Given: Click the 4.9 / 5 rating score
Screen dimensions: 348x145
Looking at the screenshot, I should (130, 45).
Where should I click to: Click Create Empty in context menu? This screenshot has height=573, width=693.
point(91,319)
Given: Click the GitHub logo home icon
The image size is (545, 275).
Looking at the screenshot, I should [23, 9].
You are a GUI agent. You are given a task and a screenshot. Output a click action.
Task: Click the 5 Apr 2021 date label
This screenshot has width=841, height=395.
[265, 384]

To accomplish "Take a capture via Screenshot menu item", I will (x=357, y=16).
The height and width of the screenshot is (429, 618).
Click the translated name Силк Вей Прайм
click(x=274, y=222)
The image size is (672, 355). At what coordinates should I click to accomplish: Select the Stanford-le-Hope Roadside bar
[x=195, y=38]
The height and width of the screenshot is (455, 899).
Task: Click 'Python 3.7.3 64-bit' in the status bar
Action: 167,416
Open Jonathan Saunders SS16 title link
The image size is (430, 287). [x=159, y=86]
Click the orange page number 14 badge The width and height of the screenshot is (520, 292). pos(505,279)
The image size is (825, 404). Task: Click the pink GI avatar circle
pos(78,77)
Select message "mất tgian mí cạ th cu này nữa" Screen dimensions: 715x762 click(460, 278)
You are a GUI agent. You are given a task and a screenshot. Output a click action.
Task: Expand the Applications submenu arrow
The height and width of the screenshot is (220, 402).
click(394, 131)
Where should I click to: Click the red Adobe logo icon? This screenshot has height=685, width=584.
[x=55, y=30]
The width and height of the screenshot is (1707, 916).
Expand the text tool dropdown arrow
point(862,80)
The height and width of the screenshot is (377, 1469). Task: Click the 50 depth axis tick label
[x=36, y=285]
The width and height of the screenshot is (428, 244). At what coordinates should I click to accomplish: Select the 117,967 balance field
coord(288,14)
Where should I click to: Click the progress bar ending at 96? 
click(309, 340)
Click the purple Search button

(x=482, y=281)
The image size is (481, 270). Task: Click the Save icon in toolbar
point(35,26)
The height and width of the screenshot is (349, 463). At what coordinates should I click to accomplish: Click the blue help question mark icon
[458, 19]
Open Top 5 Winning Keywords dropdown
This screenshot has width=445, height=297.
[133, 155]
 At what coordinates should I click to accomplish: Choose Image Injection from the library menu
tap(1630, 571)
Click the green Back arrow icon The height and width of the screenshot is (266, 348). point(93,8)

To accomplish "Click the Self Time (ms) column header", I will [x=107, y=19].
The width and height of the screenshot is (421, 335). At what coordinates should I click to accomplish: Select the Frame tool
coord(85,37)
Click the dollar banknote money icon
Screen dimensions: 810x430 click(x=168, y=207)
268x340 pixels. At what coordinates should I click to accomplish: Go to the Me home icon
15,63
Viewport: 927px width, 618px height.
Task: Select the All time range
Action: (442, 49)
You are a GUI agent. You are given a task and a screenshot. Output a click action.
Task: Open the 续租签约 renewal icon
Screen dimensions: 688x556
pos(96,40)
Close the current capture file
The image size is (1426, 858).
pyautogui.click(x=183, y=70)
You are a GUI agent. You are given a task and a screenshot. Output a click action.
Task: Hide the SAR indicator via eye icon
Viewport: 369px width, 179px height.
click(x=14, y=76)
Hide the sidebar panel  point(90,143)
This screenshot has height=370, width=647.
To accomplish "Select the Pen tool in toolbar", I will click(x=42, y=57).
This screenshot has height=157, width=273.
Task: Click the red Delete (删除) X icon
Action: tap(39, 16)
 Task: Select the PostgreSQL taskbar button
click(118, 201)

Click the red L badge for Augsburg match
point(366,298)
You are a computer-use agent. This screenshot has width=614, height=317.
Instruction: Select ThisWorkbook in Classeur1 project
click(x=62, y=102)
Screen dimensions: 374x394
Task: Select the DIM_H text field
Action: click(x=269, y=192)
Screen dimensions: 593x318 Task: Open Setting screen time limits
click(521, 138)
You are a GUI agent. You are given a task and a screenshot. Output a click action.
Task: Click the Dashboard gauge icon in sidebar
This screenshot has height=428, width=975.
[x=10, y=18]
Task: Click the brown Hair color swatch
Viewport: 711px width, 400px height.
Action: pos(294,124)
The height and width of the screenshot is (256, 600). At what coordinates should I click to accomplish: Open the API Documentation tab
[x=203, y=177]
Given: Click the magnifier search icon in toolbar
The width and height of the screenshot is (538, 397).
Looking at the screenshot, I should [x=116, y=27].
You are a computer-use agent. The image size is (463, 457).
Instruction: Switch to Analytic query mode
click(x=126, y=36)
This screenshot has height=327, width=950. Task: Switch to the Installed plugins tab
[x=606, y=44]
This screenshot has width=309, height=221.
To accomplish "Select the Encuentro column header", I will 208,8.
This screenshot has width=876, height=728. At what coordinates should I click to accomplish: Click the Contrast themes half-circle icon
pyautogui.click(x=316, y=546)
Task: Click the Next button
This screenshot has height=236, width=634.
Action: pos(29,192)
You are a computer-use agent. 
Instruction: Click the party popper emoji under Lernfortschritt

══════════════════════════════

§ **GOAL OF THE EXERCISE**
Set the whole listing down again so that it matches the original exactly.

§ **RESPONSE BELOW**
Given: Click the 4.9 / 5 rating score
Screen dimensions: 348x145
Looking at the screenshot, I should (130, 45).
Where should I click to: Click Create Empty in context menu? This screenshot has height=573, width=693.
point(91,319)
Given: Click the GitHub logo home icon
The image size is (545, 275).
Looking at the screenshot, I should [23, 9].
You are a GUI agent. You are given a task and a screenshot. Output a click action.
Task: Click the 5 Apr 2021 date label
This screenshot has width=841, height=395.
[265, 384]

To accomplish "Take a capture via Screenshot menu item", I will (x=357, y=16).
The height and width of the screenshot is (429, 618).
Click the translated name Силк Вей Прайм
click(x=274, y=222)
The image size is (672, 355). At what coordinates should I click to accomplish: Select the Stanford-le-Hope Roadside bar
[x=195, y=38]
The height and width of the screenshot is (455, 899).
Task: Click 'Python 3.7.3 64-bit' in the status bar
Action: 167,416
Open Jonathan Saunders SS16 title link
The image size is (430, 287). [x=159, y=86]
Click the orange page number 14 badge The width and height of the screenshot is (520, 292). pos(505,279)
The image size is (825, 404). Task: Click the pink GI avatar circle
pos(78,77)
Select message "mất tgian mí cạ th cu này nữa" Screen dimensions: 715x762 click(460, 278)
You are a GUI agent. You are given a task and a screenshot. Output a click action.
Task: Expand the Applications submenu arrow
The height and width of the screenshot is (220, 402).
click(394, 131)
Where should I click to: Click the red Adobe logo icon? This screenshot has height=685, width=584.
[x=55, y=30]
The width and height of the screenshot is (1707, 916).
Expand the text tool dropdown arrow
point(862,80)
The height and width of the screenshot is (377, 1469). Task: Click the 50 depth axis tick label
[x=36, y=285]
The width and height of the screenshot is (428, 244). At what coordinates should I click to accomplish: Select the 117,967 balance field
coord(288,14)
Where should I click to: Click the progress bar ending at 96? 
click(309, 340)
Click the purple Search button

(x=482, y=281)
The image size is (481, 270). Task: Click the Save icon in toolbar
point(35,26)
The height and width of the screenshot is (349, 463). At what coordinates should I click to accomplish: Click the blue help question mark icon
[458, 19]
Open Top 5 Winning Keywords dropdown
This screenshot has width=445, height=297.
[133, 155]
 At what coordinates should I click to accomplish: Choose Image Injection from the library menu
tap(1630, 571)
Click the green Back arrow icon The height and width of the screenshot is (266, 348). point(93,8)

To accomplish "Click the Self Time (ms) column header", I will [x=107, y=19].
The width and height of the screenshot is (421, 335). At what coordinates should I click to accomplish: Select the Frame tool
coord(85,37)
Click the dollar banknote money icon
Screen dimensions: 810x430 click(x=168, y=207)
268x340 pixels. At what coordinates should I click to accomplish: Go to the Me home icon
15,63
Viewport: 927px width, 618px height.
Task: Select the All time range
Action: (442, 49)
You are a GUI agent. You are given a task and a screenshot. Output a click action.
Task: Open the 续租签约 renewal icon
Screen dimensions: 688x556
pos(96,40)
Close the current capture file
The image size is (1426, 858).
pyautogui.click(x=183, y=70)
You are a GUI agent. You are given a task and a screenshot. Output a click action.
Task: Hide the SAR indicator via eye icon
Viewport: 369px width, 179px height.
click(x=14, y=76)
Hide the sidebar panel  point(90,143)
This screenshot has height=370, width=647.
To accomplish "Select the Pen tool in toolbar", I will click(x=42, y=57).
This screenshot has height=157, width=273.
Task: Click the red Delete (删除) X icon
Action: tap(39, 16)
 Task: Select the PostgreSQL taskbar button
click(118, 201)

Click the red L badge for Augsburg match
point(366,298)
You are a computer-use agent. This screenshot has width=614, height=317.
Instruction: Select ThisWorkbook in Classeur1 project
click(x=62, y=102)
Screen dimensions: 374x394
Task: Select the DIM_H text field
Action: click(x=269, y=192)
Screen dimensions: 593x318 Task: Open Setting screen time limits
click(521, 138)
You are a GUI agent. You are given a task and a screenshot. Output a click action.
Task: Click the Dashboard gauge icon in sidebar
This screenshot has height=428, width=975.
[x=10, y=18]
Task: Click the brown Hair color swatch
Viewport: 711px width, 400px height.
Action: pos(294,124)
The height and width of the screenshot is (256, 600). At what coordinates should I click to accomplish: Open the API Documentation tab
[x=203, y=177]
Given: Click the magnifier search icon in toolbar
The width and height of the screenshot is (538, 397).
Looking at the screenshot, I should [x=116, y=27].
You are a computer-use agent. The image size is (463, 457).
Instruction: Switch to Analytic query mode
click(x=126, y=36)
This screenshot has height=327, width=950. Task: Switch to the Installed plugins tab
[x=606, y=44]
This screenshot has width=309, height=221.
To accomplish "Select the Encuentro column header", I will 208,8.
This screenshot has width=876, height=728. At what coordinates should I click to accomplish: Click the Contrast themes half-circle icon
pyautogui.click(x=316, y=546)
Task: Click the Next button
This screenshot has height=236, width=634.
Action: pos(29,192)
You are a computer-use agent. 
Instruction: Click the party popper emoji under Lernfortschritt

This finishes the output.